* [Your objective]: Every line in the data below from the one containing "Viewport: 1024px width, 560px" down to the one containing "Show 8 more", both included, must be retyped exactly; no other line is to appear.
------------------------------------------------------------
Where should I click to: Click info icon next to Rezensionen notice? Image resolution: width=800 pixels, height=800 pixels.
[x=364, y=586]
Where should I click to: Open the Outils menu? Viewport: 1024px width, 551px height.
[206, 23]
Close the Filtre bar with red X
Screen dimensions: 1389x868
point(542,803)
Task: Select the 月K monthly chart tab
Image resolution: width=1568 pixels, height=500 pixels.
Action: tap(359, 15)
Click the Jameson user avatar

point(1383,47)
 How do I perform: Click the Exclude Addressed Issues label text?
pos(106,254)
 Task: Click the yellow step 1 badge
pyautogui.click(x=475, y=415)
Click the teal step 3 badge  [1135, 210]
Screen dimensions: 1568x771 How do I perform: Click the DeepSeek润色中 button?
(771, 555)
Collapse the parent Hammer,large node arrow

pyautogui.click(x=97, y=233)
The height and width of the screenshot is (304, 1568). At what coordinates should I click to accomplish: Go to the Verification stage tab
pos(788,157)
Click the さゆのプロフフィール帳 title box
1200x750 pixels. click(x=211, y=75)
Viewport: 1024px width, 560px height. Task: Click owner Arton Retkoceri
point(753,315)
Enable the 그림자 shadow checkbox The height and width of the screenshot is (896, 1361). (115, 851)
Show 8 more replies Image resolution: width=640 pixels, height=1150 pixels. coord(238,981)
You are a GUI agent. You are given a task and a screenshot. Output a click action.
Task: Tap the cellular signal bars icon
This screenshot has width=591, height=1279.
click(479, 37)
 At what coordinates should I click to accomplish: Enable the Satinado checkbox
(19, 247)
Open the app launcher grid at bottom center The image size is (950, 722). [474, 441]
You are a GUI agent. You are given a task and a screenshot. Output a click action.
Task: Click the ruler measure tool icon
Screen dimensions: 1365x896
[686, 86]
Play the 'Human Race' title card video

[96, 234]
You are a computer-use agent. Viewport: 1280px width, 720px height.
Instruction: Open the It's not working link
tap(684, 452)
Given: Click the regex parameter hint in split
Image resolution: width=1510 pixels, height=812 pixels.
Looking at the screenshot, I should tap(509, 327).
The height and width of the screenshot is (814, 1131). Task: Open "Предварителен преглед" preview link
------------------------------------------------------------
* [Solved exercise]:
Viewport: 1024px width, 560px height. Task: Click owner Arton Retkoceri
point(753,315)
Enable the 그림자 shadow checkbox The height and width of the screenshot is (896, 1361). (115, 851)
Show 8 more replies Image resolution: width=640 pixels, height=1150 pixels. coord(238,981)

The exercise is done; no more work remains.